2018年8月16日 第33号
ケベック州モントリオール市で発掘中の、先住民イロコイ族の遺跡から、650年ほど前とみられる遺物が大量に出土し、この地での先住民の歴史解明につながると期待されている。
発掘現場は、リッツ・カールトン・ホテルやマギル大学などもある同市中心部の、ピール通りとシェアブルック通りの交差点付近。2016年より発掘が進められているが、これまでに何千という遺物が見つかっている。多くが調理などに用いられた土器だが、中には陶器製パイプや、ベルーガの歯などもあった。ベルーガの歯が何に用いられたかは不明だが、セントローレンス川下流のケベック・シティ近辺に住んでいた同族の別コミュニティから得たものだろうと考えられている。

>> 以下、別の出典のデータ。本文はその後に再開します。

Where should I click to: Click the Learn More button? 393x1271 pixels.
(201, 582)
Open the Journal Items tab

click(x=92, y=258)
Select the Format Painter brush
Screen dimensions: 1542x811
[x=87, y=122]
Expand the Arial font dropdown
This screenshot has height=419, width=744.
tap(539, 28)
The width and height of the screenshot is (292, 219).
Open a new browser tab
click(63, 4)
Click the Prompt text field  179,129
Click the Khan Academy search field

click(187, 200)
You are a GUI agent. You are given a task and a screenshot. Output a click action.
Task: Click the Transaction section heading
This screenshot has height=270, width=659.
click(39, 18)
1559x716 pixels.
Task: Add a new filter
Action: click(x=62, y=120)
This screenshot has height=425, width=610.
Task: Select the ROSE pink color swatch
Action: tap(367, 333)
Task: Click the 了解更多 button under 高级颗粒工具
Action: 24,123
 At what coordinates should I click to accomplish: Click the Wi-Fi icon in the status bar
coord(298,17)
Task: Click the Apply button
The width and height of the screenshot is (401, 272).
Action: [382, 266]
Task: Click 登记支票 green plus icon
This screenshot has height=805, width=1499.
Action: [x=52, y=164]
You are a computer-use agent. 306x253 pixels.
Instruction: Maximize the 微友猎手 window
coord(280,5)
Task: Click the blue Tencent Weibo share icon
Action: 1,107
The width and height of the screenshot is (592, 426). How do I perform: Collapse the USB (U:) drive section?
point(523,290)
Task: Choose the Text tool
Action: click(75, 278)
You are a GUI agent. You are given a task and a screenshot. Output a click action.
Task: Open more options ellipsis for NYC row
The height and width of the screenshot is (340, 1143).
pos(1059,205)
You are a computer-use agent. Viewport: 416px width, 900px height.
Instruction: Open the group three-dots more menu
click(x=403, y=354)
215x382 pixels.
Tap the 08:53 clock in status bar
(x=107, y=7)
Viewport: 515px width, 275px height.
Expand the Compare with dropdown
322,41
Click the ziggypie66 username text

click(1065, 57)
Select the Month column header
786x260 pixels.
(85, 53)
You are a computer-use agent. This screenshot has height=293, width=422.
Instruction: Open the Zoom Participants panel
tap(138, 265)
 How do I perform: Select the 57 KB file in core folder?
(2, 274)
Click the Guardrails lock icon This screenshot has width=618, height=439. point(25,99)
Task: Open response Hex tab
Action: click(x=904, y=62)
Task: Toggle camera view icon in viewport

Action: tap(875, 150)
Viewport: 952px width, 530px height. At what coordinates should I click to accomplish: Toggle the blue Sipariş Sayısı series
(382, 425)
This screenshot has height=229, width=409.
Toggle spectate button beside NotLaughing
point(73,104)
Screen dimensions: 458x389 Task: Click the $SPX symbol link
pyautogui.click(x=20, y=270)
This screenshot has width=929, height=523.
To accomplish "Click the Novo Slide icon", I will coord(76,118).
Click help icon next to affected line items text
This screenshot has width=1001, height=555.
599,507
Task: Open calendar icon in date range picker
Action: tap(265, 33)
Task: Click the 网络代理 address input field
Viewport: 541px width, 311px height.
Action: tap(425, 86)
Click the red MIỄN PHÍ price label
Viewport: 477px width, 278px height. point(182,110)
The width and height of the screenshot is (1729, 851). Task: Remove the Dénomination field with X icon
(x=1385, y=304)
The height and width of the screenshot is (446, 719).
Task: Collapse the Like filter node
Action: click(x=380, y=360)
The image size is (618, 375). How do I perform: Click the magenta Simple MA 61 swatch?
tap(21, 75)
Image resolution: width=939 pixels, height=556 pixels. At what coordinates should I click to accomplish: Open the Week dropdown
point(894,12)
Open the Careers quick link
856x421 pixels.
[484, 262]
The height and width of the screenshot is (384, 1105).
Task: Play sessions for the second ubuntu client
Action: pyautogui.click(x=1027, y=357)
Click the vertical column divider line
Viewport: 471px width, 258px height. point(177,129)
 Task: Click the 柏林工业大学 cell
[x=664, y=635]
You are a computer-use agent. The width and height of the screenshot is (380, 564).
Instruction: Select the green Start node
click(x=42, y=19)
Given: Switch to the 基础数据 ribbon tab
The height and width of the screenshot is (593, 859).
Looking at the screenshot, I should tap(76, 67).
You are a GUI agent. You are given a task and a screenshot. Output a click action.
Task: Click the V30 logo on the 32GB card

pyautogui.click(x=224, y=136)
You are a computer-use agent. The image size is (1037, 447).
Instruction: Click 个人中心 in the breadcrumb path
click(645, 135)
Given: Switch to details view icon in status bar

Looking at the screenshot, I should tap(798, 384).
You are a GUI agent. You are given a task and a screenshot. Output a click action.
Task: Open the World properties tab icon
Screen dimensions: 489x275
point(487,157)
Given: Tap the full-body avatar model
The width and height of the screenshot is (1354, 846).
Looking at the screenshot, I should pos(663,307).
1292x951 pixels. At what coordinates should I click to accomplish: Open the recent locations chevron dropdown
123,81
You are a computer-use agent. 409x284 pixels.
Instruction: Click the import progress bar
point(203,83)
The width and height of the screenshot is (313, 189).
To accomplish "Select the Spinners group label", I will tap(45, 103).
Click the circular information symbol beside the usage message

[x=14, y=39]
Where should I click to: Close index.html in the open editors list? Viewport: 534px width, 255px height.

発掘を進めている考古学者のロナルド・トレンブレイさんは、この遺跡調査は大発見だと取材に語っている。この遺跡は1859年にも、土器が発見されたのをきっかけに発掘が行われている。放射性炭素による年代測定では、60パーセントの結果から14世紀後半、1375年前後という、予想をはるかに上回る古いものと判定され関係者を驚かせている。
一方、以前カナウェーク・モホーク評議会議長に選出されたことのあるクリスティーン・ザチャリー・ディオムさんは、今回の発見は自分が子供の頃に聞かされていた、モホーク族がはるか昔から同地で暮らしてきたという先祖の話と一致しており、素晴らしいことだと話している。
モントリオール市ではモホーク族のメンバーがこの調査に加われるよう、彼らに考古学のトレーニングを提供している。さらに遺跡を記念して、土器のデザインをあしらった格子状の鉄製側溝蓋を、現場に設置することも検討されている。